Será adotado, diz a lei, na hipótese em que a seleção do contratado está a cargo do beneficiário direto da prestação, o usuário dos bens ou serviços, sendo que o edital definirá o valor da contratação e as condições padronizadas (art.79, parágrafo único, inciso III).

Na esfera Municipal é muito adotado para a contratação de instituições bancárias para recebimento de tributos. O poder público, com o objetivo de ampliar a rede de arrecadação, não concentra esse recebimento em um só banco. Publica edital de chamamento, nos termos do regulamento, e permanentemente mantém aberta a possibilidade de adesão; as instituições bancárias que aderirem poderão receber os tributos, prestando os serviços na forma padronizada, sendo remuneradas pelo valor prévio estabelecido pela administração. A escolha do local para fazer o pagamento fica ao livre alvedrio do contribuinte, que seleciona a instituição bancária de sua predileção.

  • Em mercados fluidos:

Será adotado em caso em que a flutuação constante do valor da prestação e das condições de contratação inviabiliza a seleção de agente por meio de processo de licitação. A respeito, o parágrafo único, IV, do artigo 79, acrescenta que a Administração deverá registrar as cotações de mercado vigentes no momento da contratação.

 

Mercados fluidos são aqueles que variam com uma constância tal, que inviabiliza a disputa competitiva nos termos e moldes estabelecidos para as modalidades previstas pela Lei 14.133/21.

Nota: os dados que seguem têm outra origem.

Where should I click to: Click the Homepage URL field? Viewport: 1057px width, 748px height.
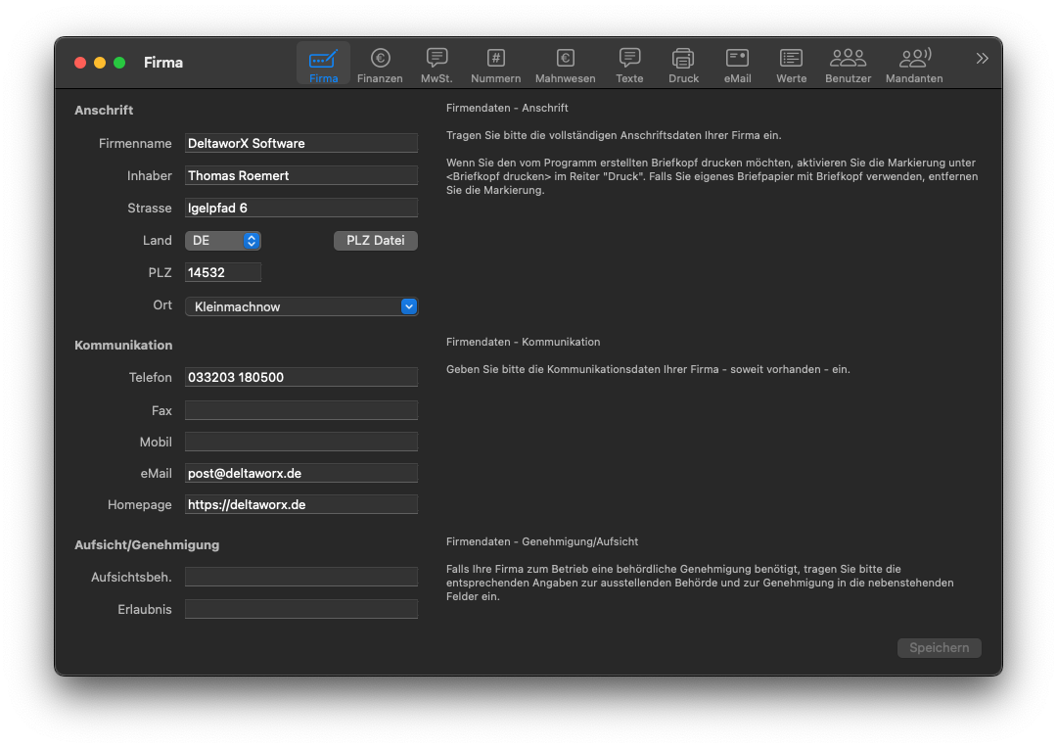pyautogui.click(x=301, y=505)
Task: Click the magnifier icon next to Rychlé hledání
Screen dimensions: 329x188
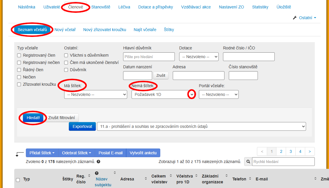Action: (x=249, y=162)
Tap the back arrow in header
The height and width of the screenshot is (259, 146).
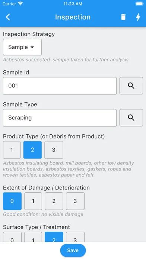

Imagine por exemplo a necessidade de compra de moeda estrangeira para a viagem de um agente público (o ainda em algumas situações de compra de passagem aérea). A cotação diária, fluida ao longo do próprio dia, variável com uma rapidez espantosa, impede que se promova a disputa pelos procedimentos versados na lei. Não se imagina fazer um pregão para isso, pois o preço na data da proposta não se apresenta necessariamente o mesmo da data da conclusão da licitação ou do contrato.

A lei, então, contemplou a hipótese como de credenciamento, portanto de inexigibilidade (pensamos a rigor que fica no linear entre uma inexigibilidade e uma dispensa, se isso for possível), autorizando a administração a contratar diretamente, sendo-lhe obrigatório registrar as cotações de mercado vigentes no momento da contratação, com o claro objetivo de permitir o controle por quem quer que seja, a fim de verificar o atendimento dos objetivos da contratação, mormente o de busca da proposta mais vantajosa para a administração.

Nessa última hipótese de credenciamento, não se vislumbra a figura do edital de chamamento público, nos clássicos moldes das duas primeiras, o que não significa liberar a administração de regras a serem seguidas. Parece-nos que essas regras deverão constar de forma clara ao menos no regulamento que discipline o referido procedimento auxiliar.

 

[1] Curso de Direito Administrativo, 13ª ed. 2000, Ed. Malheiros, p. 471.

[2] Inserido no processo TC – 16522/95-8 – Decisão n. 656/95 – Plenário Ata 58/95.

[3] Trecho da Decisão n. 656/95 – Plenário. Ata 58/95.